乱読報告ファイル(8) ロセンデ―ル家の嵐

英国人の冒険小説好きについては何度か書いた。古くは僕らの年代の人なら子供時代に読んだはずの 宝島 から始まってその筋に詳しい人ならいろいろな本を上げるだろうが、評論家の皆川正夫は 冒険・スパイ小説ハンドブック の中の ”海洋冒険小説ベスト30” としてその第一にアリスティア・マクリーンの ”女王陛下のユリシーズ号” を、第二位にジャック・ヒギンズの ”脱出航路” を選んだうえで、第四位に挙げたのがあまり知られていないかもしれないがバーナード・コーンウエルの ”ロゼンデール家の嵐” である。

話の筋は没落した英国貴族の当主が古い格式やら金目当ての親類などに飽きはてて、単身、ヨットで放浪の旅に出るのだが、その親類の策略にひっかかって財産の中でも飛びぬけて価値のあるゴッホの絵を持ち逃げしたという疑いをかけられる。一族の中でも彼がただ一人愛している知恵遅れの妹の将来にも不安を感じて英国に戻り、盗難にあった名画の捜索に巻き込まれてゆく、というものである。 作者自身もおそらくヨットに詳しかったのだと思うのだが、話の筋はともかく、海と一人で格闘するシーンが素晴らしく、これが英国人があこがれるライフスタイルなのだな、と納得する。小生は船にはできれば乗りたくない部類の人間で、ましてやヨットの操縦などちんぷんかんぷんなのだが、かえってその格闘にすがすがしいものを感じる。ヨットの経験者ならば十分満喫できるものがあるのだろうし、テクニックを論じたりすることもできるかもしれない。

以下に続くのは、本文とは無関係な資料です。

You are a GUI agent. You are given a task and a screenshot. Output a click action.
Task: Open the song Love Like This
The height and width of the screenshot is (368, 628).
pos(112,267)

もう一つ紹介したいのが 黄金の島 という作品で、これはがらりと変わってカリブ海での麻薬密輸に絡む話だが結構入り組んだストーリーなので、話の展開を楽しむのが第一。ただ ”ロゼンデール” とは違って、米国の裏庭で起きる事件で極めて現代的な話なので、海との戦いもヨットの話とはだいぶ違った感覚で、むしろ ”スパイ・冒険物語” に近いジャンルの話である。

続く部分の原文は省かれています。